Program Manager Cynthia Dillard coordinates more than 50 full-time counselors worldwide who maintain a consistent presence on more than 30 installations.
“We help Soldiers understand what it means to go to school, how to get there, how to apply for scholarships, how to apply to the school itself and understand how their GI bill applies to that particular school’s program,” said Dillard. “We help them figure out the mystery of going to college.”
In addition to the resources and information they gain from the workshop, Soldiers walk away with a better sense of ability.
“Most of all, we’ve seen that the workshop gives Soldiers confidence and helps them understand they can do it,” said Dillard.
The next ‘Accessing Higher Education’ workshop will take place in January.
Boots to Business
The SFL-TAP held its third ‘Boots to Business’ class Oct. 7 and 8.
The ‘Boots to Business’ initiative, offered by the U.S. Small Business Administration in collaboration with Syracuse University’s Institute for Veterans and Military Families, helps prepare service members who are considering starting their own business once they transition from military to civilian life. The class offers comprehensive training materials specifically geared to transitioning service members.
Taught by Mark Williams, Veterans Business Development officer with the U.S. Small Business Administration, the course provides valuable assistance to participants who are exploring self-employment opportunities by leading them through the key steps for running and owning a business.

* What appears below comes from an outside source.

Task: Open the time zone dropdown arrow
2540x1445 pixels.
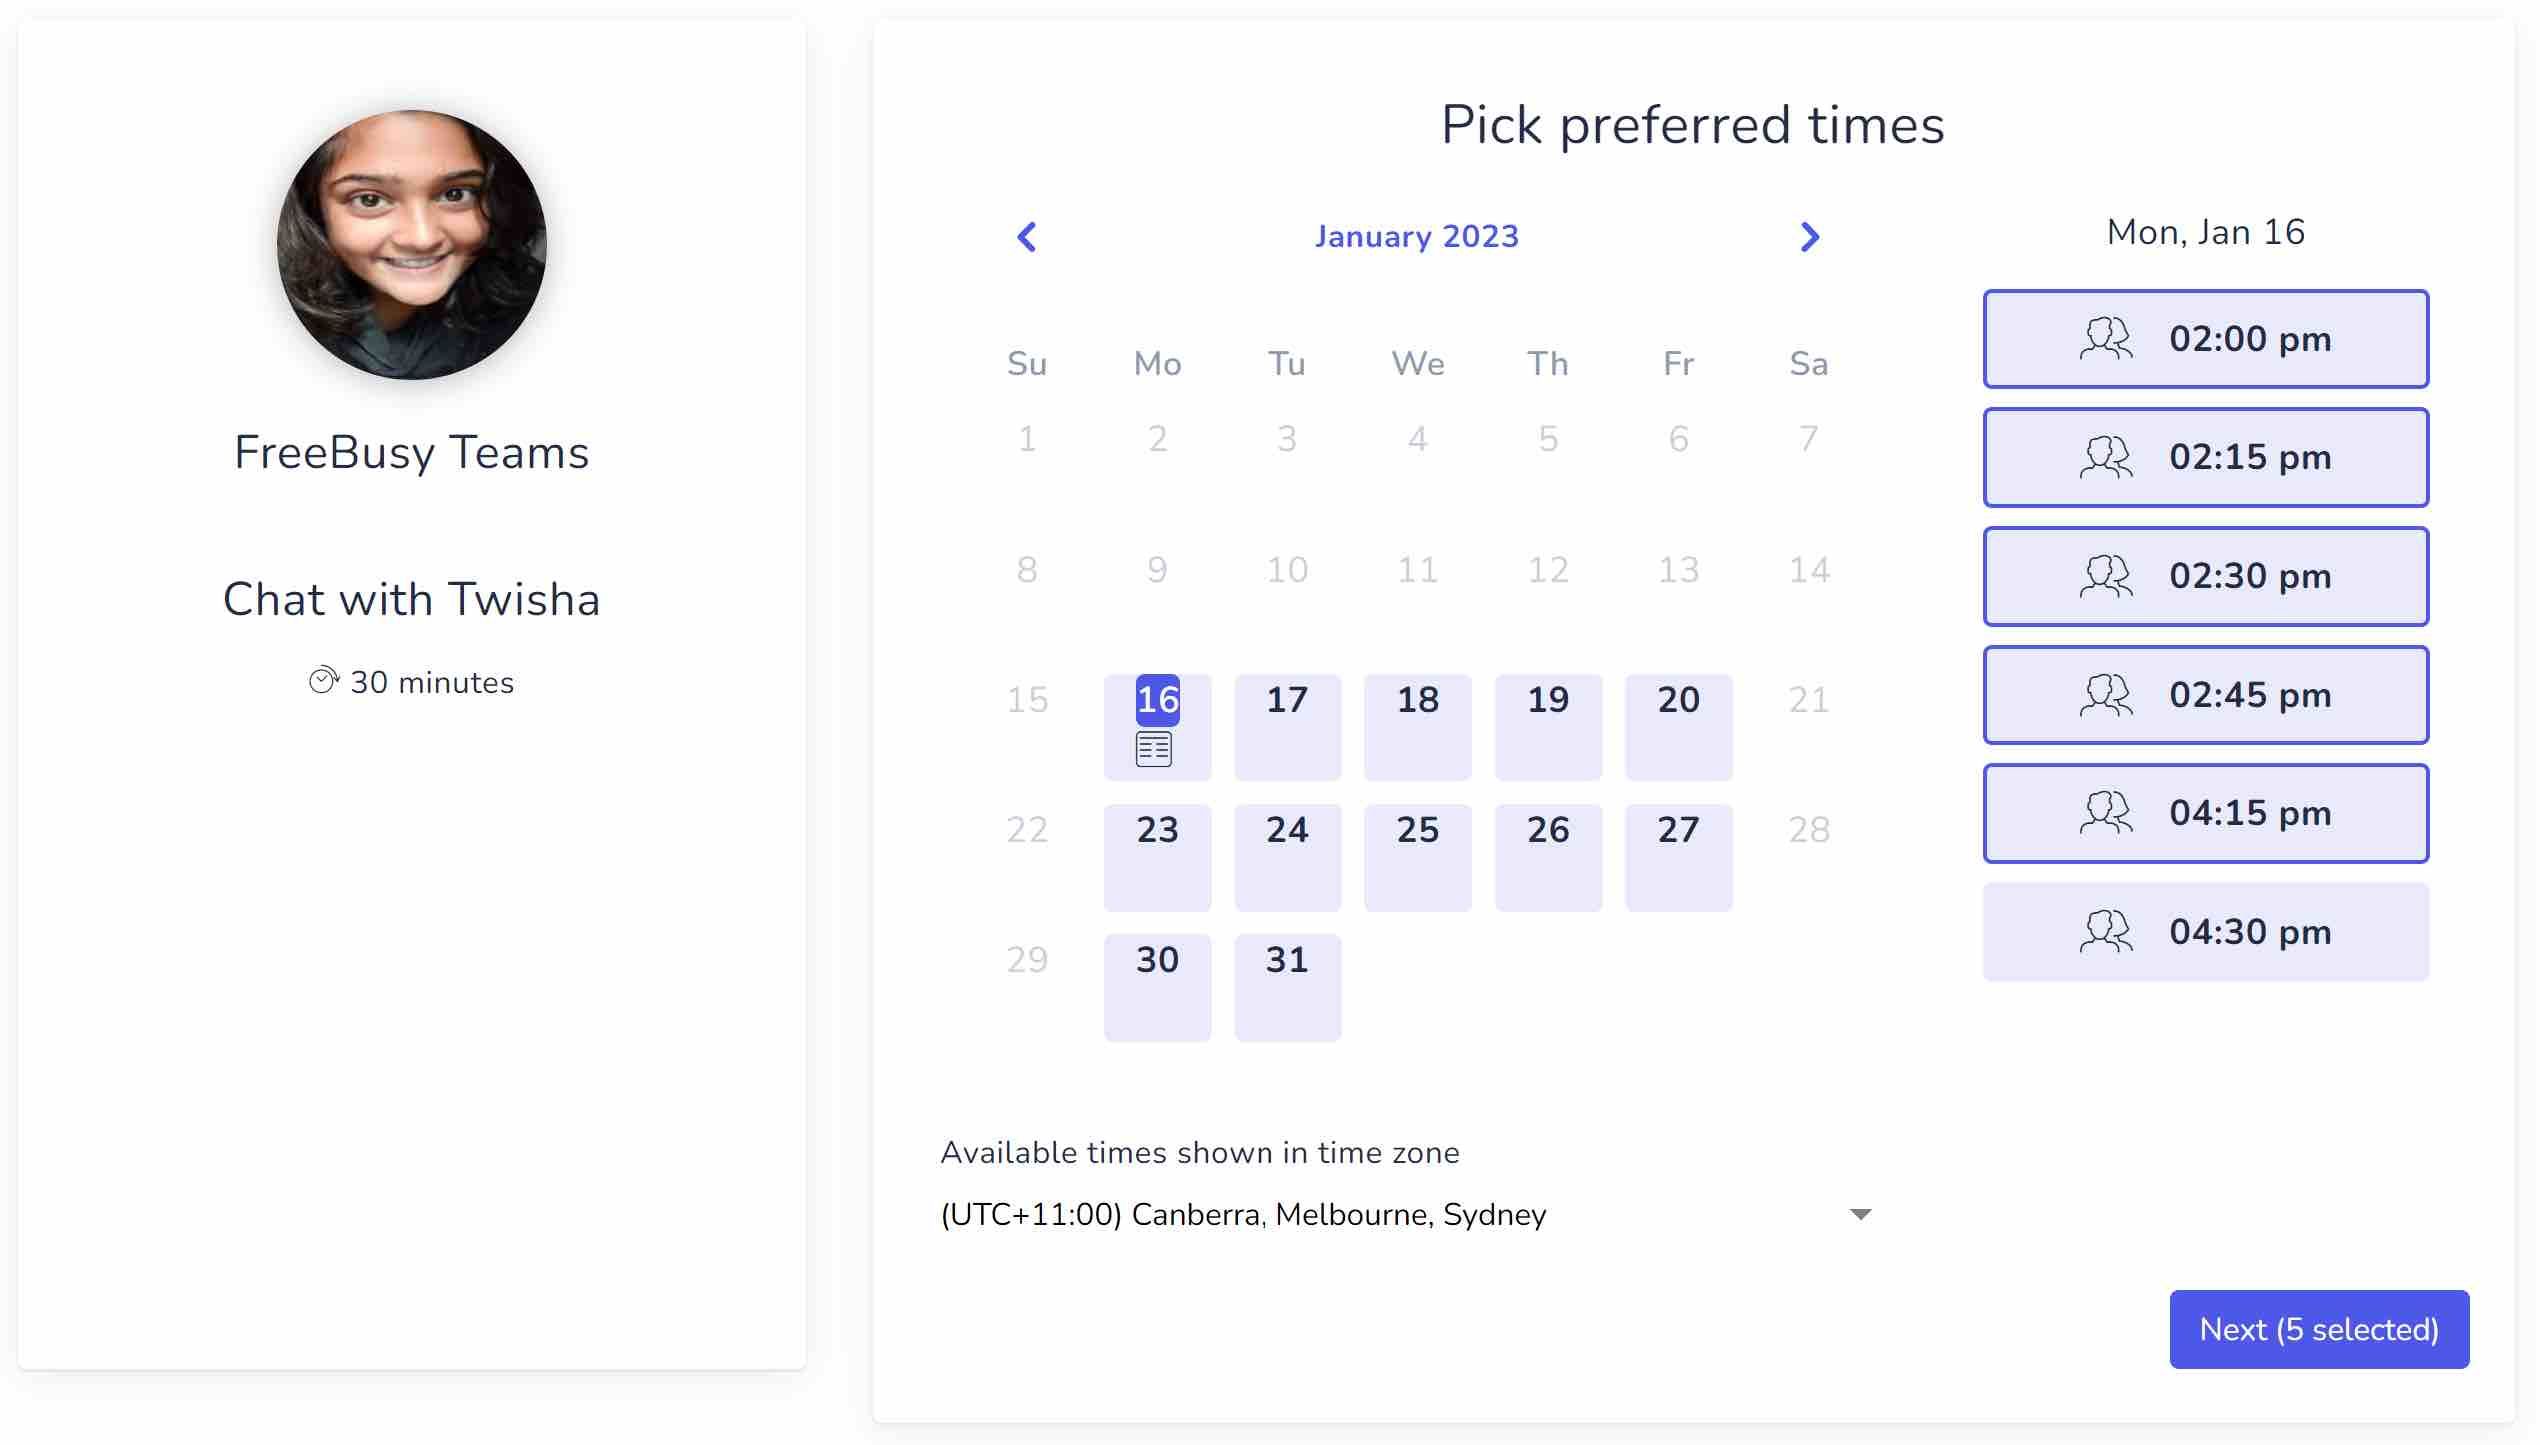Action: tap(1860, 1214)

“It’s a good introduction to some of the challenges you’re going to face when you start a business,” said Williams. “We’re trying to introduce them to the resources that they can use to help them start a business and be successful.” With their vast ranges of experience and adaptable skillsets, Williams believes Soldiers offer unique capabilities to the world of entrepreneurship.
“Veterans are entrepreneurial by their makeup,” said Williams. “In the military you learn how to work around the unexpected and there is no option to not complete your mission because something didn’t work out the way you expected. These are great skills that translate well into owning your own business.”

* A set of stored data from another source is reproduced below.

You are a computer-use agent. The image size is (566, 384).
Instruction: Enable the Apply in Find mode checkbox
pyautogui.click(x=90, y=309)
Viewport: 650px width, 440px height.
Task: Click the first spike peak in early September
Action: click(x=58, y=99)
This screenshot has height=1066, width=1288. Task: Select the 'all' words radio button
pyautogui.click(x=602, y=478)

The next ‘Boots to Business’ class at Fort Detrick will take place Feb. 10-11.
Career Technical Training Track
The SFL-TAP at Fort Detrick will offer its first ‘Career Technical Training Track’ workshop Dec. 2 and 3.
Conducted by the VA, this workshop assists Soldiers seeking job-ready skills and industry-recognized credentials in shorter-term training programs by discussing the choices and decisions involved in selecting a technical career. Participants receive assistance in identifying required credentials and investigating training options to pursue those qualifications. By the end of the workshop, they develop a customized plan for success to help smooth their transition to a technical career.